In fact, it can be argued that a major paradigm shift toward a neo-structural perspective is now appearing in twenty-first-century medical sociology. This is seen in the greater emphasis upon structure in both theory and research that is stimulated by the need to acquire a more comprehensive understanding of the social causes of health and illness in contemporary society. Considerable work in medical sociology is evidence of this paradigm shift (see for example, Cockerham 2013a, 2013b; Hargrove 2018; Karlsen and Nazroo 2002; Lippert 2016; Mollborn and Lawrence 2018; Simons et al. 2019; G. Williams 2003). As the old gives way to the new in medical sociology, the field is headed toward a fundamentally different orientation than the one prevailing in the late twentieth century, requiring new theoretical orientations and the adaption of older ones to account for change.
We now know that the biomedical model is limited in its application to problems in living and behavioral models emphasizing the individual’s failure to connect with structural effects on health.
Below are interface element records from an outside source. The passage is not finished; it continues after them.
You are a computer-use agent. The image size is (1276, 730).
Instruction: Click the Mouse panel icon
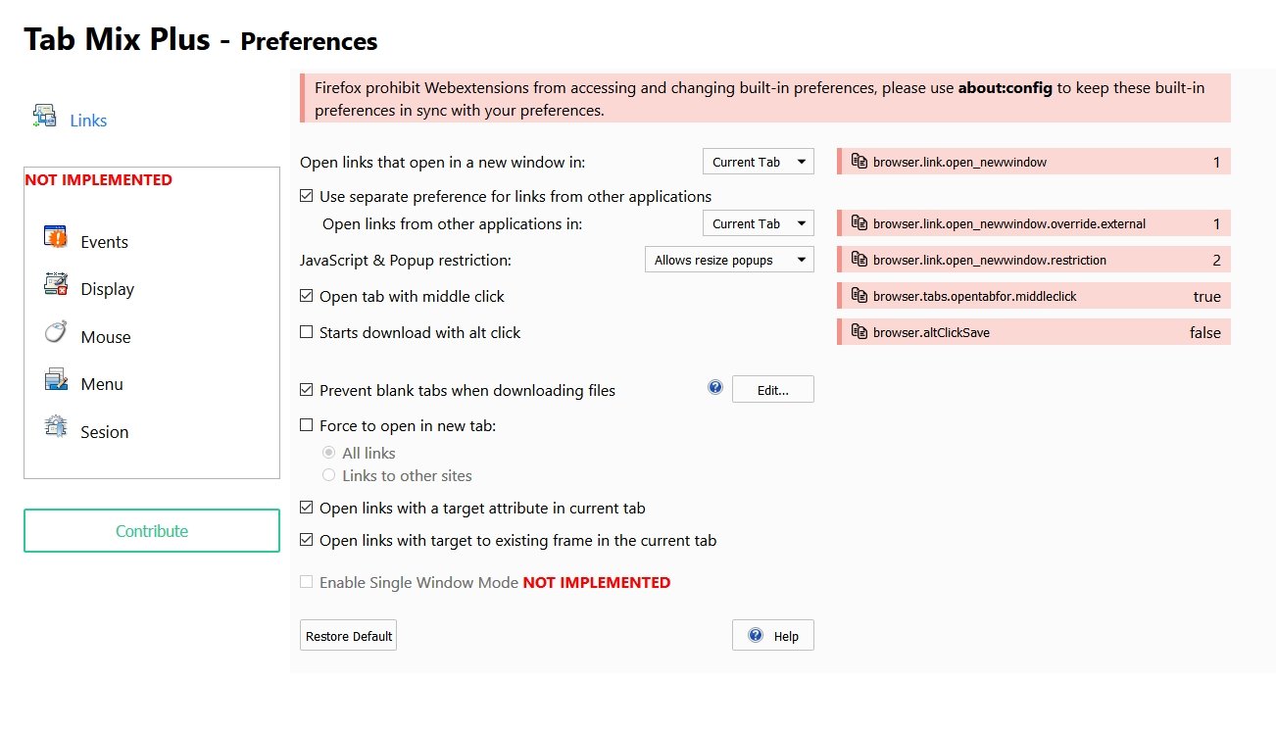56,333
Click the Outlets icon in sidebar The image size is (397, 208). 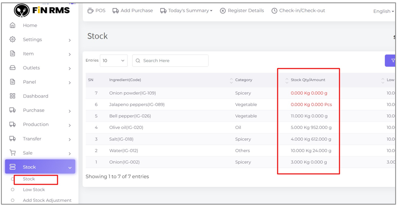[13, 68]
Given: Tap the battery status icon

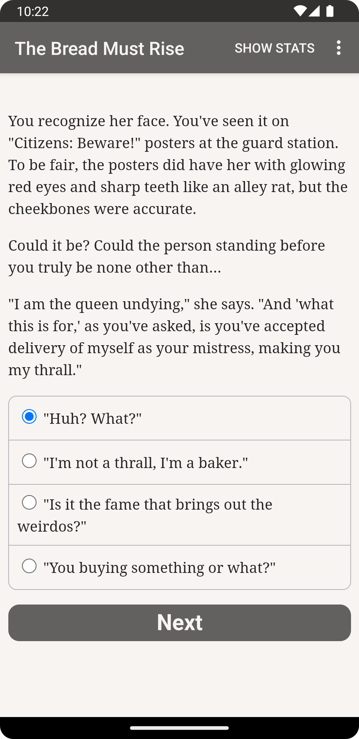Looking at the screenshot, I should (330, 11).
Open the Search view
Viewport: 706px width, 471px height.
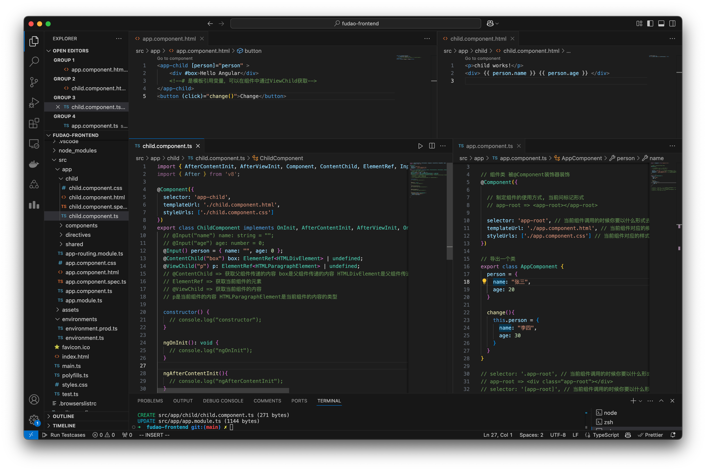click(34, 61)
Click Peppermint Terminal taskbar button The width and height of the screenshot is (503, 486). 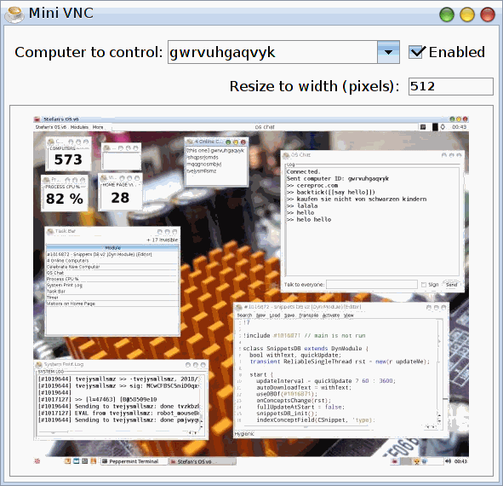134,461
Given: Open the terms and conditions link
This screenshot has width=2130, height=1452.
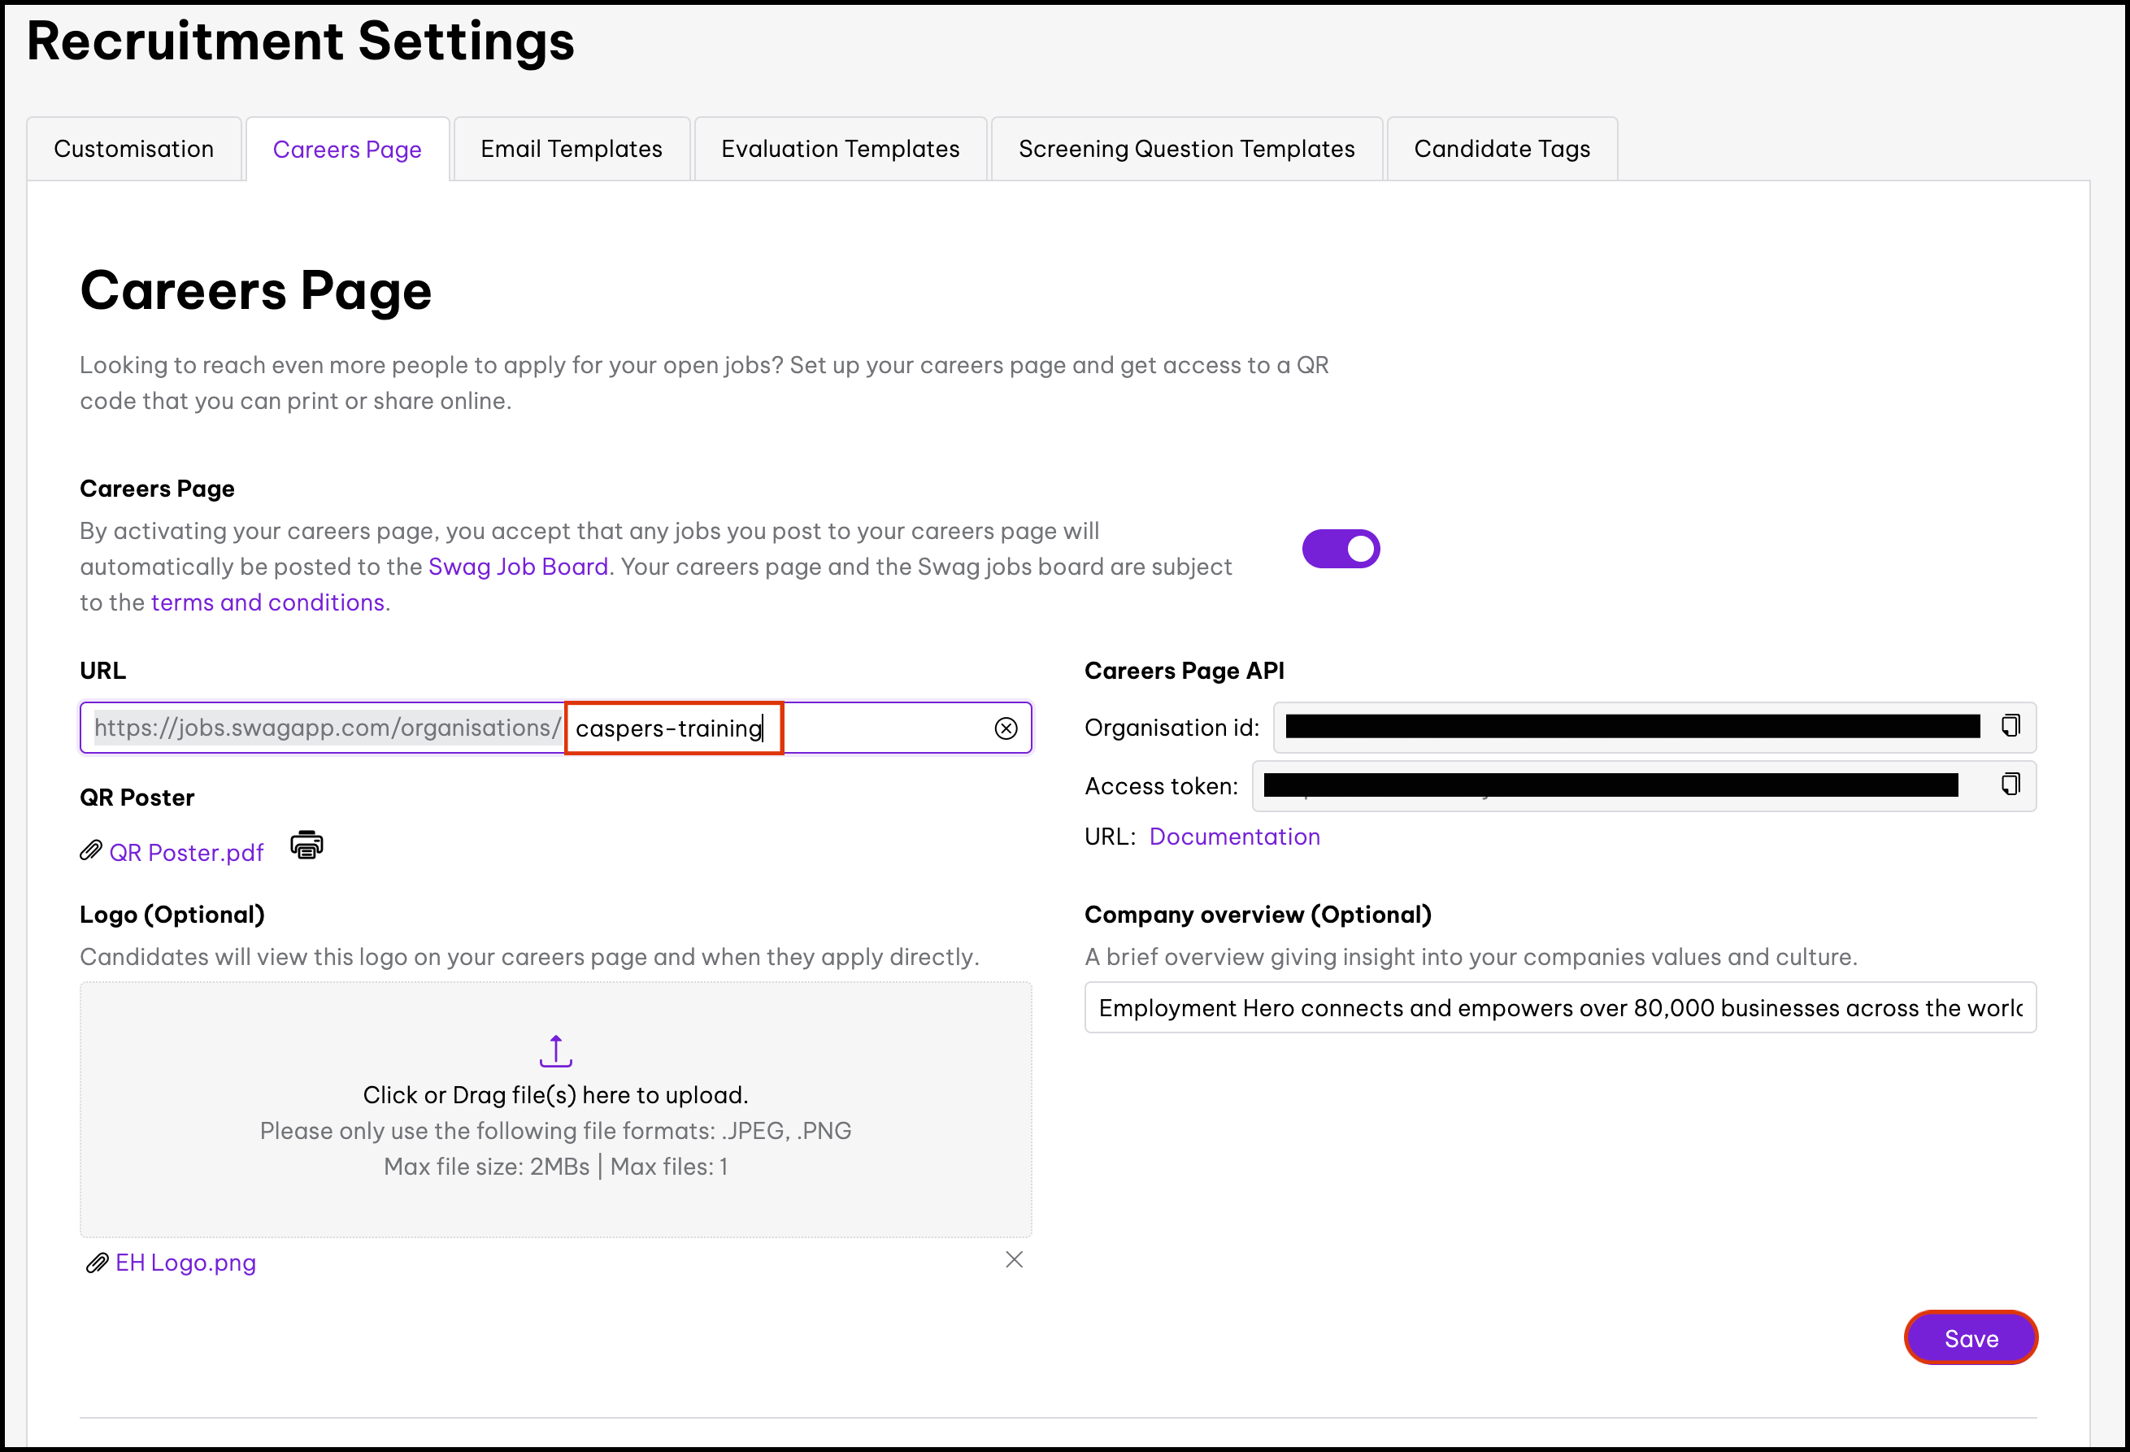Looking at the screenshot, I should [x=268, y=602].
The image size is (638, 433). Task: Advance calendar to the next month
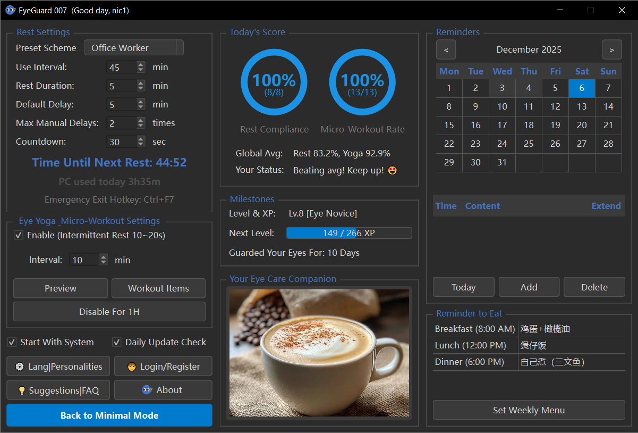click(612, 49)
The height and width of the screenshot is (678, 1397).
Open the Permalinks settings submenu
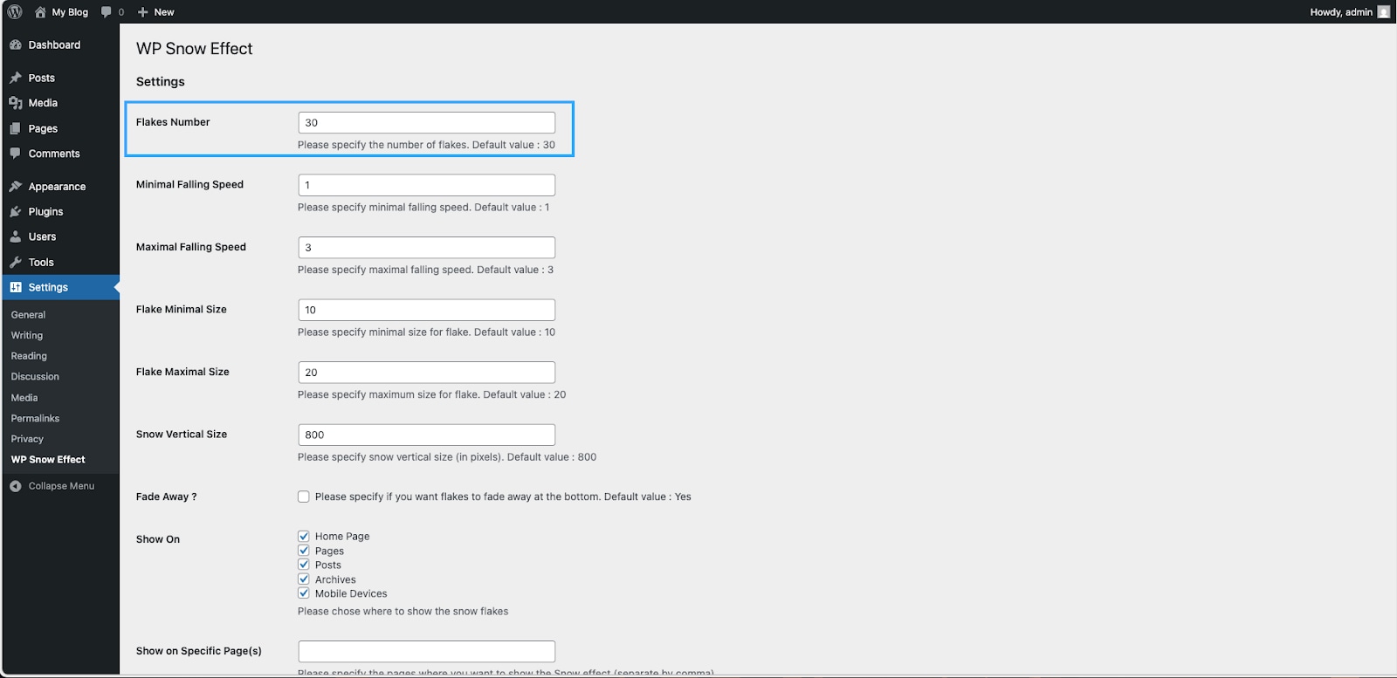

However, hierarchical linear modeling can be used to investigate multiple levels of social life simultaneously and so new ways of explaining the causal effects of structure on health are likely to be forthcoming. Society does act back on individuals and, in doing so, affects their health, diseases, and mortality. This outcome needs to be more fully explained by medical sociologists in their future work.
This does not mean that micro-level methods and theories like symbolic interaction are obsolete. Quite the contrary, qualitative research provides some of the most insightful data available on social relationships and situations. It puts a human face on what would otherwise be only a narrative of numbers. However, a neo-structuralist approach, in turn, allows medical sociologists to more accurately measure the effects of structure on individuals and assess structure’s causal qualities. The fact that structure may be able to overwhelm the influence of agency or individual-directed action in some social situations does not negate the need to account for micro-level phenomena. The ultimate goal of medical sociology, and, for that matter, all of sociology, is an accurate assessment of social life at all levels, which is only possible by accounting for the interplay of the individual and society in empirical settings. By incorporating methods which span levels of social reality, the new medical sociology should be able to take the field to an even higher level of development. The next chapter will examine the current state of sociological theory in relation to the social causation thesis and the remainder of this book will explore the coming neo-structural component of the field by further examining the causal qualities of structure in relation to health and disease.
Critical Thinking Questions
1 Do you agree that society can make people sick? If so, how?
2 What is the key link in the social transmission of smoking?
3 What are the four stages of epidemiologic transmission theory?